## WHAT NEEDS TO BE DONE
Return, without any change, the lines in the entries running from the line containing "Task: Click the red pinyin suān" through the line containing "Looking at the screenshot, I should [x=440, y=749].".

## EXTRACTED RECORDS

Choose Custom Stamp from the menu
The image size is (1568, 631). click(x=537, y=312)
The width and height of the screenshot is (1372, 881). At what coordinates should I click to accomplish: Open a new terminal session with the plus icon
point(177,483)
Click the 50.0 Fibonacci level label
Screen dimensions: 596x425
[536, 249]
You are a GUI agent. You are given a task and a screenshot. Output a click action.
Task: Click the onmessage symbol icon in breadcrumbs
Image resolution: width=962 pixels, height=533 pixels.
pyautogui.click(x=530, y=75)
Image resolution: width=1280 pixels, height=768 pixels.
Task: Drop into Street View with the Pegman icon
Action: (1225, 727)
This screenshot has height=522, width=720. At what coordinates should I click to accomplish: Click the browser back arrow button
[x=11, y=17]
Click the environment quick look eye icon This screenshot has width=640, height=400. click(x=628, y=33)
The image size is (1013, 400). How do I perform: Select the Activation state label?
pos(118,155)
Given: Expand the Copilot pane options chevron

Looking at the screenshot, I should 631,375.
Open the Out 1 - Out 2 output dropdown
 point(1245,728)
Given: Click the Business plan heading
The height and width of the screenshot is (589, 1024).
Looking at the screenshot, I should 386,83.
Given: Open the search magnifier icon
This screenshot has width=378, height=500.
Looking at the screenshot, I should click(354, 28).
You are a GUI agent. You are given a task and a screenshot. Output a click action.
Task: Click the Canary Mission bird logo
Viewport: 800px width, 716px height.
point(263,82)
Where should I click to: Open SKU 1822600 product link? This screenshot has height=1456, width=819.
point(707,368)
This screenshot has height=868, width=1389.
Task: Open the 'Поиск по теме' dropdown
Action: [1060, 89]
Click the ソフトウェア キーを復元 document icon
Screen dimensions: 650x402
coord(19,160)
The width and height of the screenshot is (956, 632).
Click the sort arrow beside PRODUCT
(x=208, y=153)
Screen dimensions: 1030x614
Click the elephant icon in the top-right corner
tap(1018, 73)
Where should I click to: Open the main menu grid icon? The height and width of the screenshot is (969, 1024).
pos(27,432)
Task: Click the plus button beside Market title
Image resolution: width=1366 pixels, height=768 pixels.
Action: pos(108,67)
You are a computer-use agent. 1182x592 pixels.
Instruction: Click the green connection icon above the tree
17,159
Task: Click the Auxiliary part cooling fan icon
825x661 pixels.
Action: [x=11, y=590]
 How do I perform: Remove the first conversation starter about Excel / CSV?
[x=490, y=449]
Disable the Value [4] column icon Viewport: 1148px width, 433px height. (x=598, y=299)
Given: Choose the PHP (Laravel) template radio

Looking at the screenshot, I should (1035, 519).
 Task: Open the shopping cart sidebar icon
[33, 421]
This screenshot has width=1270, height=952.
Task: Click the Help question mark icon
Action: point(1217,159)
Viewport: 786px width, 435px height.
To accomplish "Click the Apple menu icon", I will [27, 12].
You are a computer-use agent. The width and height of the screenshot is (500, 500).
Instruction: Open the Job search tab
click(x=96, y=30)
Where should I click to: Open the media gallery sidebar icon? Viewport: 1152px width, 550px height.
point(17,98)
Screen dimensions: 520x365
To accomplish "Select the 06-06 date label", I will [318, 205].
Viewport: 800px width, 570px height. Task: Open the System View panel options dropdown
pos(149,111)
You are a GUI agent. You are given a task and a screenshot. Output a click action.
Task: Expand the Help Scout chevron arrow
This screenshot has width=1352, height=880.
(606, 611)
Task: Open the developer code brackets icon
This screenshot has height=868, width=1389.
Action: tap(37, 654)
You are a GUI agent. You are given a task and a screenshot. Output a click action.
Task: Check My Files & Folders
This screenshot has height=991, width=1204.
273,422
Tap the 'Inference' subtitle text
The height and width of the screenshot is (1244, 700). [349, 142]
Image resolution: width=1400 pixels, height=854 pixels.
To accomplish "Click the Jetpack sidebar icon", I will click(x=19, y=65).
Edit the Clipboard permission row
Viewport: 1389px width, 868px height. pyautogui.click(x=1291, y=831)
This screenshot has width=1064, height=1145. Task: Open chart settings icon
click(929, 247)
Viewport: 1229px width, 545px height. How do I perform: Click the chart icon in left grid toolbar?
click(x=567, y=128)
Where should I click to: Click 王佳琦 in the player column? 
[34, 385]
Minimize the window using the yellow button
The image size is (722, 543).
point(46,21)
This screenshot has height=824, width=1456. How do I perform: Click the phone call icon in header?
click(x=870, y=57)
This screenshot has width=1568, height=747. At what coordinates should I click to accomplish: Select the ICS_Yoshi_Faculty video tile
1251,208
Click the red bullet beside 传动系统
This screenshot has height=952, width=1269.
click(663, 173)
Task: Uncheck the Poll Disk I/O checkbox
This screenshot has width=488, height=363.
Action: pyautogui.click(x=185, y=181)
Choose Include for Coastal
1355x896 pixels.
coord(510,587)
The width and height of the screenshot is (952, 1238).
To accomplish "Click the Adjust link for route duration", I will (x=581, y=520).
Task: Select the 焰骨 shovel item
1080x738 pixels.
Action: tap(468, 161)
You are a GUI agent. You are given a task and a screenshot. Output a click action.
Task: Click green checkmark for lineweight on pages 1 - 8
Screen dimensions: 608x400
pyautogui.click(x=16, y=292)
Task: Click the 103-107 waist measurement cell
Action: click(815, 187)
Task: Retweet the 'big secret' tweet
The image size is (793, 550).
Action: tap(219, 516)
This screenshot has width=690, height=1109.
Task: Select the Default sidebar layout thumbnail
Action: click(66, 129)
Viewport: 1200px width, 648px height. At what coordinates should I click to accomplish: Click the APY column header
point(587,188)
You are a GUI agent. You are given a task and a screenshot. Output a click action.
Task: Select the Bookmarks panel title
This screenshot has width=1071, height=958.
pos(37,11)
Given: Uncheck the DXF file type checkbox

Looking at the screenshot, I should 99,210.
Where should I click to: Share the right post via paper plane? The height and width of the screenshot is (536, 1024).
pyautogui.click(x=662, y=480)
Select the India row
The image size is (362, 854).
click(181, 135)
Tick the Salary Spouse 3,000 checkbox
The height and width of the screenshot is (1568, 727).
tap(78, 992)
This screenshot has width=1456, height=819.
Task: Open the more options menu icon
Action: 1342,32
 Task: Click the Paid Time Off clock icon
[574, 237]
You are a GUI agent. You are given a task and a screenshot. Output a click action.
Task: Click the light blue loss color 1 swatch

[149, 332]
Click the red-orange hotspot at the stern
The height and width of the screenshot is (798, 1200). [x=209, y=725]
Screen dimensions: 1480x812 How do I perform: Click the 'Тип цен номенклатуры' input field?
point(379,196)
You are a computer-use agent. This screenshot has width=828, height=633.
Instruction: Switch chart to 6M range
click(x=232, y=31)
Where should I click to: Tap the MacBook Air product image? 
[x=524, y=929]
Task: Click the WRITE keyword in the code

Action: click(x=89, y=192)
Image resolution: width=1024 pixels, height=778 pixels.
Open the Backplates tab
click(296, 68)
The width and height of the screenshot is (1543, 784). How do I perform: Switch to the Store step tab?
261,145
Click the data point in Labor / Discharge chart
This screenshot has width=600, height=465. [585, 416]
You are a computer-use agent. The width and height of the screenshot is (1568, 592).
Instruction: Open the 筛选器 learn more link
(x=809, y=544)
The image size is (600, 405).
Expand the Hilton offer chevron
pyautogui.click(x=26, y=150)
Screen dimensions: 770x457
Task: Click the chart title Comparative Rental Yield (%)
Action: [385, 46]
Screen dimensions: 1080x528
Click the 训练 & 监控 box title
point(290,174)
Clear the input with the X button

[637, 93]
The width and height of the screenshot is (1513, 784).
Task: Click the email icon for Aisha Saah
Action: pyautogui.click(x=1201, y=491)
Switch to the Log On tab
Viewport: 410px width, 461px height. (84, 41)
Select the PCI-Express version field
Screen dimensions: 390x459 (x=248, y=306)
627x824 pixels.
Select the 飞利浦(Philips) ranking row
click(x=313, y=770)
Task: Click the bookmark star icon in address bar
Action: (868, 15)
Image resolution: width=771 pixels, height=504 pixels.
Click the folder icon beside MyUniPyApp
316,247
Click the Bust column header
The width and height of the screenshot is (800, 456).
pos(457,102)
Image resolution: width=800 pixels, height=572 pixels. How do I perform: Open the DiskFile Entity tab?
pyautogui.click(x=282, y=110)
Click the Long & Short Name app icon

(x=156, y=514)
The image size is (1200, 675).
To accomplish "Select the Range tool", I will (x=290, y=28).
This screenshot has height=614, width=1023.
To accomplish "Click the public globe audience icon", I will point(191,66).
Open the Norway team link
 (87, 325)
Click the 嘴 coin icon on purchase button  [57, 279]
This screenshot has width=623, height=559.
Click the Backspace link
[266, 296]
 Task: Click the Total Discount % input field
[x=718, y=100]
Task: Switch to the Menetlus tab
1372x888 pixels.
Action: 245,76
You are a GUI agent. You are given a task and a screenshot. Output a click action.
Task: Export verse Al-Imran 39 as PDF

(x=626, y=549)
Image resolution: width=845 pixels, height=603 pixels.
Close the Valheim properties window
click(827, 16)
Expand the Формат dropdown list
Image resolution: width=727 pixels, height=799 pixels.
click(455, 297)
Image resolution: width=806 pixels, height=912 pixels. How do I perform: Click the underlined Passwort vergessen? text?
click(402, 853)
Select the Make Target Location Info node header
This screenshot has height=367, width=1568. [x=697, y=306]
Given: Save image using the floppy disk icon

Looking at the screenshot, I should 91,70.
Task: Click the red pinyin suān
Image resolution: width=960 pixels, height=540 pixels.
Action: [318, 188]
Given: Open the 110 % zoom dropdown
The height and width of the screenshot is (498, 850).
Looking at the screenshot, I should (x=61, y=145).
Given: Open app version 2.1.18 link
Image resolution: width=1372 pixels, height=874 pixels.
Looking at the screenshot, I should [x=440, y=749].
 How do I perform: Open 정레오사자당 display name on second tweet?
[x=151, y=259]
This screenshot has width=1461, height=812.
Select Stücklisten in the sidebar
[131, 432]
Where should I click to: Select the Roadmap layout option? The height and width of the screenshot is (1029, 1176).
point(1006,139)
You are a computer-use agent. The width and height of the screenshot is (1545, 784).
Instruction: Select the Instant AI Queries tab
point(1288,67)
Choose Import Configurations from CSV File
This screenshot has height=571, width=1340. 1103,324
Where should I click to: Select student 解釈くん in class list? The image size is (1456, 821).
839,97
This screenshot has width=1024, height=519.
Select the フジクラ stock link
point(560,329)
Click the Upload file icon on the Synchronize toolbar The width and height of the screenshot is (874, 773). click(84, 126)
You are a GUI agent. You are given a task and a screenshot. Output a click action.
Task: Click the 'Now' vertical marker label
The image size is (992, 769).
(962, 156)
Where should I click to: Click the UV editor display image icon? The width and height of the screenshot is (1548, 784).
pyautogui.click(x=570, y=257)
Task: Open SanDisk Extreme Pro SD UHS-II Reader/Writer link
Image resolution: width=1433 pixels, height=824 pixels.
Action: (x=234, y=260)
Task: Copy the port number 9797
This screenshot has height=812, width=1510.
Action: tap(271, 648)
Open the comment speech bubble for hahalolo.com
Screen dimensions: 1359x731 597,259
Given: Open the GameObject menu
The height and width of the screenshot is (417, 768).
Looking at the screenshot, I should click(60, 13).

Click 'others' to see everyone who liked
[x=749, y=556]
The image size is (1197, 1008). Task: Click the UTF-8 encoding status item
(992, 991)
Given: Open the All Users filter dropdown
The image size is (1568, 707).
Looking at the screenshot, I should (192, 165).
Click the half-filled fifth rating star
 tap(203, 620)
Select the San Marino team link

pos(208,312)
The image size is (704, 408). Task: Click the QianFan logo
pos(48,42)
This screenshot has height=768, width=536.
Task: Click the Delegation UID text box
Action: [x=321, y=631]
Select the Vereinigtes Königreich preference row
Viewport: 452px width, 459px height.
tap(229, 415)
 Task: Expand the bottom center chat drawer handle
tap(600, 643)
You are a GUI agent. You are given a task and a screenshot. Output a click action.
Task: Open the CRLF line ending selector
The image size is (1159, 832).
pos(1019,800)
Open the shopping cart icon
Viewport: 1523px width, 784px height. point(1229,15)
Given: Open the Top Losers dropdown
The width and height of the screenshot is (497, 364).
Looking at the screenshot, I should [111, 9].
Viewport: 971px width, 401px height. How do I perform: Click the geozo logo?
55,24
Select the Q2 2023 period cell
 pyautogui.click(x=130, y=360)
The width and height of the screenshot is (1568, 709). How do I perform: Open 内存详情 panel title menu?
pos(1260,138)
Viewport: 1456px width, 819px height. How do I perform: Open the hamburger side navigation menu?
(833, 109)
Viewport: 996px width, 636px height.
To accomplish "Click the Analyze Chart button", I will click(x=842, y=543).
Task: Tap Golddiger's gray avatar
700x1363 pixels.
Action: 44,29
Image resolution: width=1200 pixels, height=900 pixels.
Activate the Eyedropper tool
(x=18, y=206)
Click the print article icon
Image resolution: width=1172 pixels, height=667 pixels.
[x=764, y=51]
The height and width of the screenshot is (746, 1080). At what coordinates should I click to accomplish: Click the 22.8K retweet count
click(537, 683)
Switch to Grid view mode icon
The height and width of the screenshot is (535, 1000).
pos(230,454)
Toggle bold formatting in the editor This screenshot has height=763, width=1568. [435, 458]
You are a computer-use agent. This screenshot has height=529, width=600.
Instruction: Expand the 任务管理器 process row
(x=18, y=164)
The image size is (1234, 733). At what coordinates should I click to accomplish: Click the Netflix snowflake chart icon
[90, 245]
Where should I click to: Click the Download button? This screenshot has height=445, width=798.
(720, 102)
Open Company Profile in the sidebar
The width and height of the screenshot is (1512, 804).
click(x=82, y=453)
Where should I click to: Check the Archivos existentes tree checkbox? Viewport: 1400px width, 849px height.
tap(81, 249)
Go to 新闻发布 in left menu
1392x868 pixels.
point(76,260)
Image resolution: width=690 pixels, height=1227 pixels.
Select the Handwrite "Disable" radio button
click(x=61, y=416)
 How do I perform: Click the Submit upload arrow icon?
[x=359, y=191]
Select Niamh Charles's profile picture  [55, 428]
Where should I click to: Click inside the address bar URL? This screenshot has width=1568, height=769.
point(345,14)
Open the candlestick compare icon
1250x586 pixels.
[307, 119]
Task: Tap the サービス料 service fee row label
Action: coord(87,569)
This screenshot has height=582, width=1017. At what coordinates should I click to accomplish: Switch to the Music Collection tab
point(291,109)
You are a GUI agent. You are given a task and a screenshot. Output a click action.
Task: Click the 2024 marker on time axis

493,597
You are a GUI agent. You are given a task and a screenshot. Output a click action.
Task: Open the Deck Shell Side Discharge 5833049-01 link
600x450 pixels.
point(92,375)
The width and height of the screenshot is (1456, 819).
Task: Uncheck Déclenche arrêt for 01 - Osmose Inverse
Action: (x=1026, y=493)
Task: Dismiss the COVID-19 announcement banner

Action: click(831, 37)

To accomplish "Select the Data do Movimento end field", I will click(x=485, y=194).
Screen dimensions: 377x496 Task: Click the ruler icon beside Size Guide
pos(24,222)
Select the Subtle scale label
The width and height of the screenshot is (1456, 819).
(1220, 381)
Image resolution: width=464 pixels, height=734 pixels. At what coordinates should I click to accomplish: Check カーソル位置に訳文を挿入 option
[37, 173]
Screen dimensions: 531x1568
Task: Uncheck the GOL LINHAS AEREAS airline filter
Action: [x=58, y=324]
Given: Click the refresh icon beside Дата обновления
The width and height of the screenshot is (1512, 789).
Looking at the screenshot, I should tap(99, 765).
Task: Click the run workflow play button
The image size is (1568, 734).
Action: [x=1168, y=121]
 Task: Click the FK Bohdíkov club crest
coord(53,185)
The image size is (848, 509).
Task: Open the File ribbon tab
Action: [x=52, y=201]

## WORKED ANSWER
Task: Click the red pinyin suān
Image resolution: width=960 pixels, height=540 pixels.
Action: [318, 188]
Given: Open the 110 % zoom dropdown
The height and width of the screenshot is (498, 850).
Looking at the screenshot, I should (x=61, y=145).
Given: Open app version 2.1.18 link
Image resolution: width=1372 pixels, height=874 pixels.
Looking at the screenshot, I should [x=440, y=749].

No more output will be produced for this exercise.